#### RECORD SET
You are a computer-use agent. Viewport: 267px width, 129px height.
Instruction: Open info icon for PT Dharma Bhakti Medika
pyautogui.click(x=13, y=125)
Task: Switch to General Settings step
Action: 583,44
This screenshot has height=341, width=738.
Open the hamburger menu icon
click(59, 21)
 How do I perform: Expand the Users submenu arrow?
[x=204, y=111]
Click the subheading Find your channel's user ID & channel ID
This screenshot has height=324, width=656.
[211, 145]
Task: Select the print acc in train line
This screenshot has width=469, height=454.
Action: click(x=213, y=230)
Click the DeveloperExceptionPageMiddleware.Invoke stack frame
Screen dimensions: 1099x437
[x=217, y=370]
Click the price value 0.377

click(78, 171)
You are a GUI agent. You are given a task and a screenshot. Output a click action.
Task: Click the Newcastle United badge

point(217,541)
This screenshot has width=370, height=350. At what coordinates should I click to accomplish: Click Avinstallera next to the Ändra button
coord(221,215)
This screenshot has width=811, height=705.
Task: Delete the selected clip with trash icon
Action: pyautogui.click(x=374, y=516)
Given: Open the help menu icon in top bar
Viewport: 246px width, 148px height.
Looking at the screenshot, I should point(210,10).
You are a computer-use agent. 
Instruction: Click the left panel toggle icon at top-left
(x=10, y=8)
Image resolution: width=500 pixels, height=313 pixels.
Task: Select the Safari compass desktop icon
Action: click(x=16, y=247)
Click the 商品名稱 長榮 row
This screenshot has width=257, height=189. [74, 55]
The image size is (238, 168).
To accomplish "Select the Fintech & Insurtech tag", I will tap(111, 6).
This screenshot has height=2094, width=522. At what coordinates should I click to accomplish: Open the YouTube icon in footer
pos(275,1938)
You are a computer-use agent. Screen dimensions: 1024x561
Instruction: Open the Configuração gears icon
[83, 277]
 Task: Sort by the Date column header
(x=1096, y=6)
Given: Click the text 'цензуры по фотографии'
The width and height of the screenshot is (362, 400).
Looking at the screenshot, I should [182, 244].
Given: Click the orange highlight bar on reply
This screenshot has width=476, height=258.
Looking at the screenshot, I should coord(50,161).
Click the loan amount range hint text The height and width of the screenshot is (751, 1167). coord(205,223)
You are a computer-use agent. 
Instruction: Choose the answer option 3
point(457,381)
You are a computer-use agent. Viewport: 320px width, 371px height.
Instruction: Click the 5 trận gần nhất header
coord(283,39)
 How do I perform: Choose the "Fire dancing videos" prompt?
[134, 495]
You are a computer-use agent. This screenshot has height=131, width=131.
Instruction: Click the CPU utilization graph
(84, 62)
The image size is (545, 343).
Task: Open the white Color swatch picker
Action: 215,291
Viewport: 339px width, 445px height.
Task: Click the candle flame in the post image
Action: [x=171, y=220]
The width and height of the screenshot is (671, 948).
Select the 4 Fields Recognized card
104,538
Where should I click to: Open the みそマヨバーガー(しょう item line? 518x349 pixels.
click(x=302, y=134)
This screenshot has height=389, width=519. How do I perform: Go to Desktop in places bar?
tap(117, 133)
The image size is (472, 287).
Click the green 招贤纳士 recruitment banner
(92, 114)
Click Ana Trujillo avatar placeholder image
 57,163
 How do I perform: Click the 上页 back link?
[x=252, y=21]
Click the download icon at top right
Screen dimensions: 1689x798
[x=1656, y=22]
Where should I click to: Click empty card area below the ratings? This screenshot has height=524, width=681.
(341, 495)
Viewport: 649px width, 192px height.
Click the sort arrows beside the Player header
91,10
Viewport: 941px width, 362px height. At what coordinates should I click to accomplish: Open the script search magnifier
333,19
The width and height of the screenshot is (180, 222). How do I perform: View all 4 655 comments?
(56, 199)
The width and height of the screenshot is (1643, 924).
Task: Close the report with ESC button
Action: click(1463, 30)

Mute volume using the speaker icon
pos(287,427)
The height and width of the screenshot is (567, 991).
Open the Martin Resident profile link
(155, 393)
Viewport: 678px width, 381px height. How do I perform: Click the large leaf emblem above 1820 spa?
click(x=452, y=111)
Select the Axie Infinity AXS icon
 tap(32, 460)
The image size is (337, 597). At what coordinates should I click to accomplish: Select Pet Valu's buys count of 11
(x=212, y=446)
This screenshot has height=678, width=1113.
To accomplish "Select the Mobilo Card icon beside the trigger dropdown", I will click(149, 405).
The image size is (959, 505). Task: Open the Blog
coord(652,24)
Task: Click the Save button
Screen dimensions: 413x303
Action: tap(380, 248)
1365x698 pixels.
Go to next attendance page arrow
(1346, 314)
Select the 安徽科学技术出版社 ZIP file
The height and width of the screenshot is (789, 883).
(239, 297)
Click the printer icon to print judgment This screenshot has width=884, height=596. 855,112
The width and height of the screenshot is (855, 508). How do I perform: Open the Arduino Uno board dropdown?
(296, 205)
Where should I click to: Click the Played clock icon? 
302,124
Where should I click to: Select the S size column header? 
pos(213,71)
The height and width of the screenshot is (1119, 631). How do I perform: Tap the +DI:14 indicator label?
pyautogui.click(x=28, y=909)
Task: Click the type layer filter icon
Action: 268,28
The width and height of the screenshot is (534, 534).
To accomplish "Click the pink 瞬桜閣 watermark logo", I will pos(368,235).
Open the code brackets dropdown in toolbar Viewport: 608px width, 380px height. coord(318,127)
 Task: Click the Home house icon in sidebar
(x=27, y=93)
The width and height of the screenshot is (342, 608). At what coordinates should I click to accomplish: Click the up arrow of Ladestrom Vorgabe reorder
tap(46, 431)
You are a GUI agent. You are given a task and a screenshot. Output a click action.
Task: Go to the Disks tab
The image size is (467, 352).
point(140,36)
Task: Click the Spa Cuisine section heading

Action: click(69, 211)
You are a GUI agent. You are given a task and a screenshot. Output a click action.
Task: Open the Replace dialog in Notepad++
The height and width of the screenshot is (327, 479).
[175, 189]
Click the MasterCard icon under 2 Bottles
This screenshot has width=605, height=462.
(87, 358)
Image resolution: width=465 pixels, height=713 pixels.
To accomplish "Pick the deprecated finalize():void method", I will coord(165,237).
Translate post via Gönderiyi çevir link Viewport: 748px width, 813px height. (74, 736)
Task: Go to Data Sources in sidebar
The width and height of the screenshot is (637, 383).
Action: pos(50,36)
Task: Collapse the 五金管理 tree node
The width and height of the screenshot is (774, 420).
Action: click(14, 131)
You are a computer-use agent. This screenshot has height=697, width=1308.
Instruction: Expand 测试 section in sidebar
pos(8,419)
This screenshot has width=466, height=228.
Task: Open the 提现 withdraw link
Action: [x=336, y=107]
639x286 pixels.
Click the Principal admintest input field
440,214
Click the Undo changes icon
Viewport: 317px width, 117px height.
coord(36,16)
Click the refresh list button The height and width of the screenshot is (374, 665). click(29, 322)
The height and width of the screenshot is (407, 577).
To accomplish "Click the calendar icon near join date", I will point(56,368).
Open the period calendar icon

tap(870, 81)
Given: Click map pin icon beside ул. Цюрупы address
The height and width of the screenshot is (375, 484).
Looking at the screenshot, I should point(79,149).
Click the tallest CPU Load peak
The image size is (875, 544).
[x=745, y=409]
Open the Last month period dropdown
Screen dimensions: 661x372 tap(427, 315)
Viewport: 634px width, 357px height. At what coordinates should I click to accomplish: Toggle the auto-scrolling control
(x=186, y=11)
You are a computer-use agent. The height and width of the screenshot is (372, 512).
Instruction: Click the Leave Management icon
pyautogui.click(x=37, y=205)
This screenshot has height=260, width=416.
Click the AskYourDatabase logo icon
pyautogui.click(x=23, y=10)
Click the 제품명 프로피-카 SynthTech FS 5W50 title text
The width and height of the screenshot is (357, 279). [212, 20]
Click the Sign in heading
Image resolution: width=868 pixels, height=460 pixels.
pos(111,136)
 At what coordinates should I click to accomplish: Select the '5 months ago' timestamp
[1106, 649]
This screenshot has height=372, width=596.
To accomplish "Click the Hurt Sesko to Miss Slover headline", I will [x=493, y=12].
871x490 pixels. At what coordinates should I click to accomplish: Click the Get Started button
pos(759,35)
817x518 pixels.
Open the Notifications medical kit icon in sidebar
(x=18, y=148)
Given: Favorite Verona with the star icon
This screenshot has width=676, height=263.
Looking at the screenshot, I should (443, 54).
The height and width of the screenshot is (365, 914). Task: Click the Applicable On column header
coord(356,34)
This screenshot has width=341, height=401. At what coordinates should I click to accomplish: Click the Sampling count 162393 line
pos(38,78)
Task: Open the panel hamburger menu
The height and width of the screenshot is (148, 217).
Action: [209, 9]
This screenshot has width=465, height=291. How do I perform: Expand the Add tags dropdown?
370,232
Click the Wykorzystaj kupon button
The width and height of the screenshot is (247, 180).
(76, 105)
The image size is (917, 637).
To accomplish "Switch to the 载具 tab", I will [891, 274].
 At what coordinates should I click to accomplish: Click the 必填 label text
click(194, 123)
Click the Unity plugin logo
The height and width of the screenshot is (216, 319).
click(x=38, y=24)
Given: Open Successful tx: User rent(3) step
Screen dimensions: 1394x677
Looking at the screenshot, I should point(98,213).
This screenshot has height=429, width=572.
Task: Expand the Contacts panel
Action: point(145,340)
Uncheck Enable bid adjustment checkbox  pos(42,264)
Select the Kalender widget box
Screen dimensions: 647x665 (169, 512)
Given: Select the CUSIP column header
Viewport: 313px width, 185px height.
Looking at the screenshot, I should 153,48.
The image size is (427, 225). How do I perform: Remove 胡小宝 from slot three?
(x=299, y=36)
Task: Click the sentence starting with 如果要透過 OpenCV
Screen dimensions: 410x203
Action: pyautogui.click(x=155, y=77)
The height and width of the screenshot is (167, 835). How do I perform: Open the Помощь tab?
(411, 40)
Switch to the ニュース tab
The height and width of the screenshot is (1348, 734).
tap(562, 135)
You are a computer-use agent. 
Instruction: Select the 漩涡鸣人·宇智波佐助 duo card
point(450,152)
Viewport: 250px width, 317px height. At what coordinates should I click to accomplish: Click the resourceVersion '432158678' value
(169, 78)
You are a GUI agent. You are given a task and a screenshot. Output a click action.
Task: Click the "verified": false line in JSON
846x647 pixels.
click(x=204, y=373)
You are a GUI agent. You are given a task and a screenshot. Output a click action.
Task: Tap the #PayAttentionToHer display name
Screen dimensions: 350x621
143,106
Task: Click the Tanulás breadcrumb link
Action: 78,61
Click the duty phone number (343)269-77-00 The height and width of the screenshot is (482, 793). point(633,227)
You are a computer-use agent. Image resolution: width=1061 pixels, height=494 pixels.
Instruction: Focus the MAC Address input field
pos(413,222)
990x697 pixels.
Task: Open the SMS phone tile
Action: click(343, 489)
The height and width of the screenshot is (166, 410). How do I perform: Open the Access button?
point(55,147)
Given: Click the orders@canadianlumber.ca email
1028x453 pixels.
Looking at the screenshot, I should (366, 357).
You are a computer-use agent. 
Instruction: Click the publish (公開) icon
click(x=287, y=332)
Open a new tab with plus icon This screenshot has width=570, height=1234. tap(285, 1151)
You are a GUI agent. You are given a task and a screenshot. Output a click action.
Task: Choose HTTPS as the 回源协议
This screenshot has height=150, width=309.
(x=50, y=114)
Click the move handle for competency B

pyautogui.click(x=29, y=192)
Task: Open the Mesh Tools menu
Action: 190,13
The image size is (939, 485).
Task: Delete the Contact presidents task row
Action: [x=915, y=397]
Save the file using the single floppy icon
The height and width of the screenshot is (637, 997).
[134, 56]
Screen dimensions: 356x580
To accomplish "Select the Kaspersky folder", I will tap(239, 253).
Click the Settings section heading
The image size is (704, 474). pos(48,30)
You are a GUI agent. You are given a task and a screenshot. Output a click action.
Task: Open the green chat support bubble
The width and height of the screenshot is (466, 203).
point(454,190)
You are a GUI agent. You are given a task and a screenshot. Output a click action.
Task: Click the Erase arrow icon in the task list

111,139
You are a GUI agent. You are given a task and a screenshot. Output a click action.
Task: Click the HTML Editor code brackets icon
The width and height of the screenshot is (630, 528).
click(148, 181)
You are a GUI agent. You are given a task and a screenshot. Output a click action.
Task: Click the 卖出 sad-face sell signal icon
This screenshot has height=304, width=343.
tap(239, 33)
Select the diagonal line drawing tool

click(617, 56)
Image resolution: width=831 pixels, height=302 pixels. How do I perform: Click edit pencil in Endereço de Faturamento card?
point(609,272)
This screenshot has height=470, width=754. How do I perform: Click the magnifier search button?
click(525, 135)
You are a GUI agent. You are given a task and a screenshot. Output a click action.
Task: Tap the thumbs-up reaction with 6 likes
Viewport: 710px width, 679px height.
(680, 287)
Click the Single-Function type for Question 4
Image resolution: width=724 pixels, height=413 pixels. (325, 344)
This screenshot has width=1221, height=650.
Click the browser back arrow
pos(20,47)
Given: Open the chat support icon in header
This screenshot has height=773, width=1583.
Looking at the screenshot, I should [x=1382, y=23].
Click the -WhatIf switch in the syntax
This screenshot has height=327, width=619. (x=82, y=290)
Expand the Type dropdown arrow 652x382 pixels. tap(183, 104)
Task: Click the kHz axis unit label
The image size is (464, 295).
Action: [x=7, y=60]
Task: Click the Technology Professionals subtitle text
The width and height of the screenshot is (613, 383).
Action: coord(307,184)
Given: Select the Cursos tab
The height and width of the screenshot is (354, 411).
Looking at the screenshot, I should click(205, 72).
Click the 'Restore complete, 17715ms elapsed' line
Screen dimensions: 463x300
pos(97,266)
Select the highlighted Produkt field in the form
########
TRY IT —
Among the lines above, find those with the word "brackets" and list them.

RESPONSE BOX —
Open the code brackets dropdown in toolbar Viewport: 608px width, 380px height. coord(318,127)
Task: Click the HTML Editor code brackets icon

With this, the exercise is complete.